2nd week post

As we finish our 2nd week of instruction today (T 9/8), I want to emphasize how important it is to NOT just rely on the textbook and classwork. In particular, the Blitzstein lectures are quite good if a bit challenging. In particular, the numbering I have in Days 1-9 are a bit behind. You should have actually watched the video I have labeled as Blitzstein 5 as part of your preparation for today’s class. I should mention that Blitzstein 4 is quite difficult and you will NOT be able to follow it the first time you see it. However, it is worth seeing several times and I recommend that you pause it frequently and verify all the calculations (he doesn’t actually SHOW the calculations, just the answers).
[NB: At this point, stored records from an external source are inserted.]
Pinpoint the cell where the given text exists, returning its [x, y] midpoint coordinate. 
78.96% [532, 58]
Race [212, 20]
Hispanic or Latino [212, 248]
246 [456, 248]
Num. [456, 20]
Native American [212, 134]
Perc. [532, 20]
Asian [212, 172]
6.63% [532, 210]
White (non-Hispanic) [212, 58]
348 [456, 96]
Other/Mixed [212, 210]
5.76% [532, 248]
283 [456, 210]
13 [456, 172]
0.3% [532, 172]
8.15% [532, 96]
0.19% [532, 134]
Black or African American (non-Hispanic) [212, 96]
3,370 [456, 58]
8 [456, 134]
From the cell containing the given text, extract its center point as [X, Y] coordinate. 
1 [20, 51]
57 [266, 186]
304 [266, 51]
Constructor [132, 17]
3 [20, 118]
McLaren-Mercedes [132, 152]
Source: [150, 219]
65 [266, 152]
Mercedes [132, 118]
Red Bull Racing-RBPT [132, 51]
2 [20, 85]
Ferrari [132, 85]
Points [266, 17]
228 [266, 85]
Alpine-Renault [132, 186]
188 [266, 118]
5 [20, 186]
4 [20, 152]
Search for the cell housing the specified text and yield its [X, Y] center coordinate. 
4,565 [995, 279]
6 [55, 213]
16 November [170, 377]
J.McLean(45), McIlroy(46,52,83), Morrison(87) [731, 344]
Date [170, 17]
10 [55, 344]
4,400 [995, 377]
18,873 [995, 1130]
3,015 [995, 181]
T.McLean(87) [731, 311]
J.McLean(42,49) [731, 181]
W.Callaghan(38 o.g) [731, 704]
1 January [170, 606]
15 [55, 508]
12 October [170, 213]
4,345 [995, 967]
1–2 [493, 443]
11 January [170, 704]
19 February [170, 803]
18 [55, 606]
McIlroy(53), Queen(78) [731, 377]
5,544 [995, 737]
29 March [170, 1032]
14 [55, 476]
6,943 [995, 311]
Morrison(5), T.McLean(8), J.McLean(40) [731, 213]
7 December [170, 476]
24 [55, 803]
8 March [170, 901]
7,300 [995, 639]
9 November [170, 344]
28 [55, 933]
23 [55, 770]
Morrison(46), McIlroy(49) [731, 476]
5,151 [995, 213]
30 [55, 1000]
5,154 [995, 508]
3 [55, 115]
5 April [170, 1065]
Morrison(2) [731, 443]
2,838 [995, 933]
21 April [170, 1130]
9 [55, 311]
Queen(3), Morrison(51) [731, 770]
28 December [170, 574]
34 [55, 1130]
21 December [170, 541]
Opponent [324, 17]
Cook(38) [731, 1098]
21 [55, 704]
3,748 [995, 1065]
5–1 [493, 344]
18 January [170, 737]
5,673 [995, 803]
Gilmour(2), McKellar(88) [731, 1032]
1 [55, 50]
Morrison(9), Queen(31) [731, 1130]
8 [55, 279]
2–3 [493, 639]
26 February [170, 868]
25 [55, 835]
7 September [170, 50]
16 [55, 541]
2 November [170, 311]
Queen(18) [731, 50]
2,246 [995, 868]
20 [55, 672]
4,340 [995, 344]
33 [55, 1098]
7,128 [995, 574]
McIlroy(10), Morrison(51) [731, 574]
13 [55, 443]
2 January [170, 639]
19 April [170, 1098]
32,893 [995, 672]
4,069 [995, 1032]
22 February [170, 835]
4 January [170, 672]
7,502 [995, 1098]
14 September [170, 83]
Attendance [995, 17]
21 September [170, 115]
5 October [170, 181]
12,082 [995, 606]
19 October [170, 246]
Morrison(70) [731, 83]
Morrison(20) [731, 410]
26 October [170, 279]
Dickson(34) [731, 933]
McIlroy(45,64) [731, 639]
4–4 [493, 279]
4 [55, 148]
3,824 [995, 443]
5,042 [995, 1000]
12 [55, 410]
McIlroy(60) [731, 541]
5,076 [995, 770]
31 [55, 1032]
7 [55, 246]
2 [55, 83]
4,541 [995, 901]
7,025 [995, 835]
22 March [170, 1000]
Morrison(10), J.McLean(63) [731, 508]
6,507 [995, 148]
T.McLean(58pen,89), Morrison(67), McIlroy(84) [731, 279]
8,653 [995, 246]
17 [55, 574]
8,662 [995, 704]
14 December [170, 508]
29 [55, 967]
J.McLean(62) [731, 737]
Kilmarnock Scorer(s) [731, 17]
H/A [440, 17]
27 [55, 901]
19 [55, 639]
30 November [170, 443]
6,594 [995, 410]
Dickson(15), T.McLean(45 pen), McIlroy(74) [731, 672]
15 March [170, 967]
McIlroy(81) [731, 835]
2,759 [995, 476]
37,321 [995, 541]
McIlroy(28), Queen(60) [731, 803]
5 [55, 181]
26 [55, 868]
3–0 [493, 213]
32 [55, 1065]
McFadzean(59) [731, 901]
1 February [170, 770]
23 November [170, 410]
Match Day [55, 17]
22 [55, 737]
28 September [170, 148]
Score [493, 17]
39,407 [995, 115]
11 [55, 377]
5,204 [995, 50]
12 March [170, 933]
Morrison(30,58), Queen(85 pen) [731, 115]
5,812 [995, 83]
By the way in class, I have emphasized tree diagrams and in Blitzstein 5, he introduces them during his Monty Hall presentation, perhaps validating my use of them. However, the best approach is perhaps to use both the formulas AND the tree, especially when you are using the concepts.

A second item is to note that the math department now has posted its own tutoring (as opposed to what is available in the tutoring centers). Unfortunately, the sessions are in midway, but I encourage you to make the special effort to go there. These are run by nearly-graduated students in the applied math and  math ed programs and many have 2 or 3 statistics classes BEYOND the one you are taking and may know 10 times more advanced statistics than I do (although I have TAUGHT the introductory topics over and over, and so know them probably better than they do).


Use of and chatter surrounding statistics is quite prevalent in the popular media as well as in many work and play situations (such as sports). However, a good understanding and proper use of statistics requires us basically to start from zero and slowly develop a set of vocabulary and tools that we need to grapple with the subject. While its roots are in math, statistics became a separate profession in the latter part of the 20th century. [Computer science underwent a similar split from math over the course of the last 40 years or so.]

Statistics can broadly be divided into 2 branches, descriptive and inferential. For most of us, statistics is descriptive, easily computed numbers such as mean and standard deviation and an array of graphs used to display the distribution of the data, such as pie charts, bar and line graphs. From science classes, many of us are familiar with scatter plots, which are used to display a relation (or lack of) between two variables such as force and the stretch of a spring. The more difficult, predictive aspect of statistics, inferential, requires us to make a somewhat extensive study of probability, which is the branch of math that provides us the bridge to this separate discipline called statistics.

A glance at the schedule shows that sessions 1-20 are taken up with probability, that mathematical foundation we are creating so that you may properly study inferential statistics in the latter part of this course as well as in subsequent courses that you may take (e.g., Probability and Statistics II). Along the way, we will make use of many aspects of descriptive statistics, largely through the use of software such as Microsoft Excel and the programming language R. I encourage their full use for in-class work and homework and will make the class as hands-on as possible.

A word about resources. A quick look on Amazon shows that the textbook retails for $120 new. You can pick up the 4th edition used for much cheaper. If someone lends me their 4th edition, I would be happy to check if the section numbers have changed, although the problem numbers may have changed slightly as well and that is something you will have to deal with on your own. Probability and Statistics are such standard topics that there are many free online resources, including videos and archived course materials. I have decided to focus on the Khan academy videos (which will be a bit at a low-level for us), a Harvard course which we will use mainly for probability (Blitzstein). In addition, I will make use of lecture notes (Orloff) and slides (Sheffield) from 2 MIT courses, which are at slightly low and slightly high levels for us, respectively. There is an online statistics textbook/course at a level which is low for us, but those of you who like to work in an integrated online environment (text, video, exercises, immediate feedback, etc.) will like it. Our official textbook does have a student solution manual available which I highly recommend for students who may need that extra boost to get them a passing score. Exam questions will be heavily based on homework. Finally, there are 2 probability textbook pdf’s (grinstead and snell and ross) you can use to supplement the required one and from which I myself will make use of for additional materials and problems.